What makes these eggplant and tomato napoleons special is the breadcrumb topping which adds a heady herbal crunch to the mix. I served this at a potluck gathering owing to the fact that most of the people in attendance were vegetarian, yet still welcomed cheese in their diets. So I made a stack for each person.
Alternate idea: For a cocktail party, try canapé portions of this recipe, by switching to baby eggplants and large cherry tomatoes for absolutely adorable results. Just make sure to slice the eggplant a little thicker so it does not fall apart when grilling. Spear the stacks with a toothpick to hold together and top with mint or basil leaf.
MAKES 6 STACKS (TO SERVE 6)
MAKE THE MARINADE
1 CUP extra-virgin olive oil
3 TB fresh basil
2 TB fresh oregano
2 TB fresh mint
1/2 tsp crushed red pepper flakes
1/2 tsp salt
1/4 tsp pepper
In a small bowl whisk together all ingredients.
GRILL THE EGGPLANT
1-2 large eggplants, sliced into 1/4” rounds (18 slices total)

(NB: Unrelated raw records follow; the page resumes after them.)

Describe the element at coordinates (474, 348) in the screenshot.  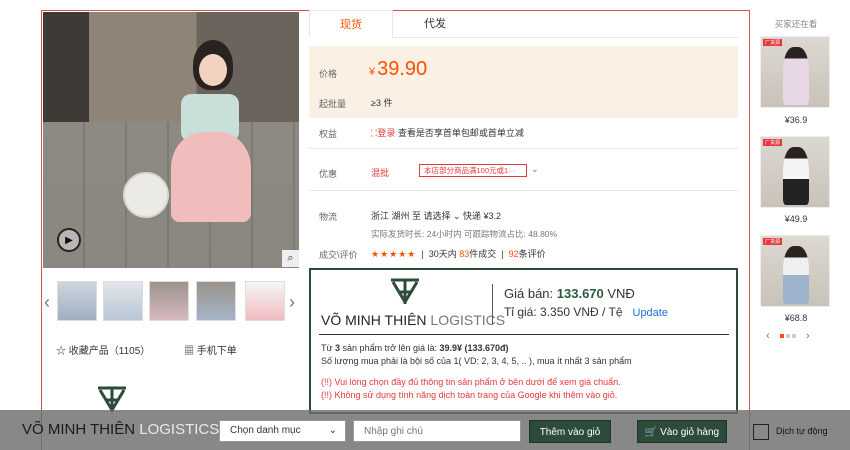
I see `line1-price: 39.9¥ (133.670đ)` at that location.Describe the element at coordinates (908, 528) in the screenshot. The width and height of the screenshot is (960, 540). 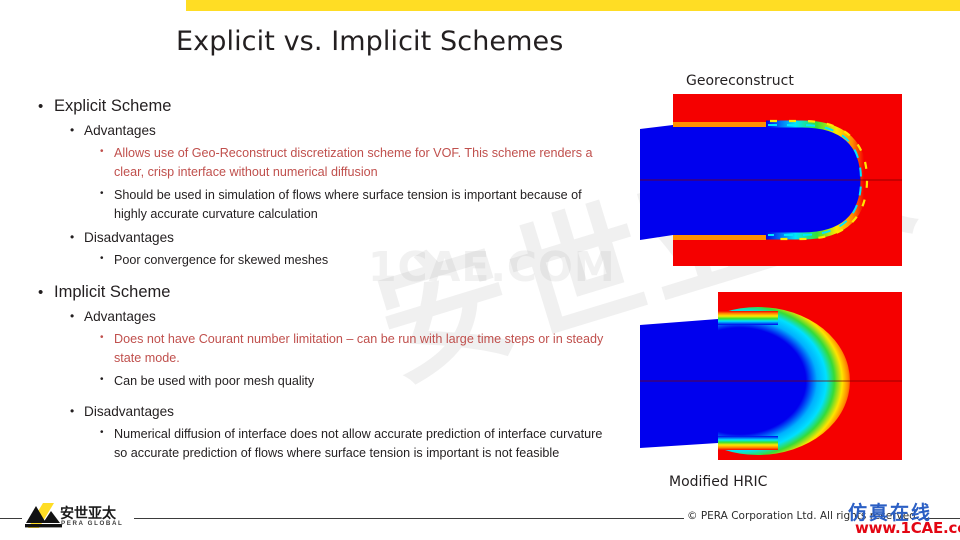
I see `watermark-footer-url: www.1CAE.com` at that location.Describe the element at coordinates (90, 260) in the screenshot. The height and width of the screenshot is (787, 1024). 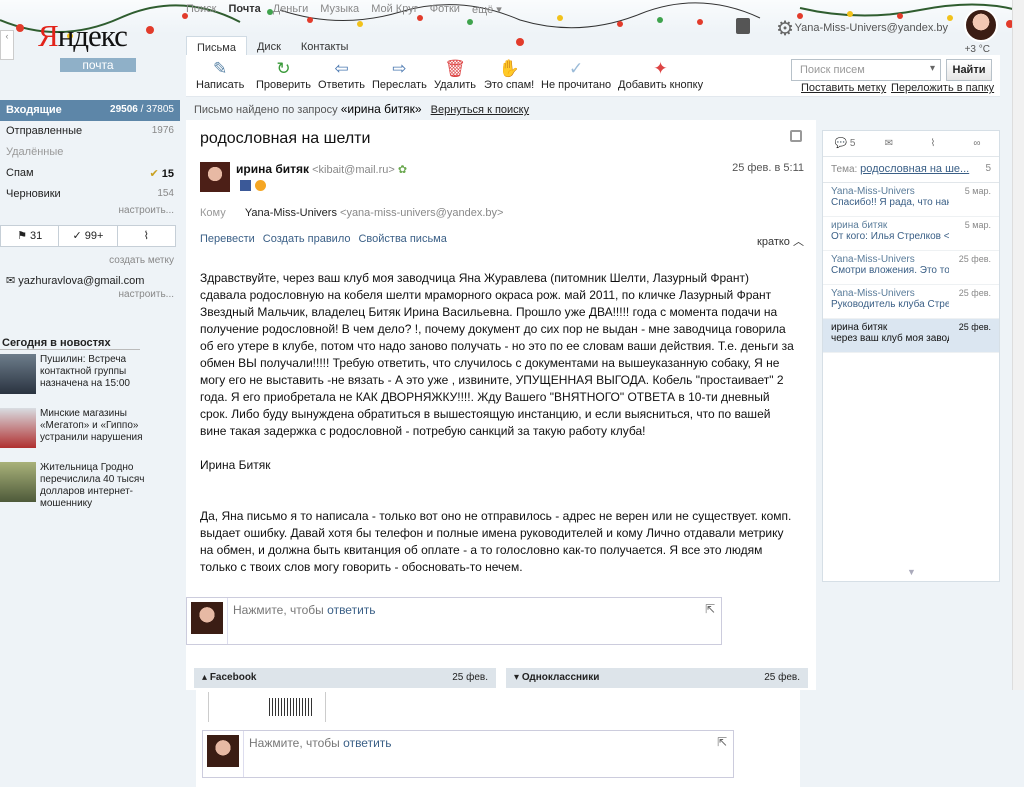
I see `create-label-link: создать метку` at that location.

Generously brush marinade onto both sides of the eggplant. Heat grill or grill pan over medium-high heat. Grill eggplants until cooked through and nicely charred, about 3 min each side. You might have to do in stages. Place onto a paper towel to soak up excess oil and allow to get to room temp.
MAKE THE BREADCRUMB MEDLEY
2 TB EV olive oil
1/2 CUP panko breadcrumbs
1/8 CUP mixed herbs (basil, mint, oregano, lemon verbena), minced
zest of 1 lemon
In a small bowl toss everything together.
MAKE THE STACKS
fresh mozzarella cheese, sliced into 1/4” rounds (12 slices total)
EV olive oil
1-2 tomatoes, sliced into 1/4” rounds (12 slices total)
Garnish: ribbons of mint, parsley, or a basil leaf
Start with a slice of the eggplant, sprinkle a little breadcrumb medley, top with cheese, drizzle with olive oil, then add a slice of tomato. Repeat and add extra slice of eggplant on the top. Add some more of the breadcrumbs, and garnish with ribbons of mint, parsley, or basil leaf (optional).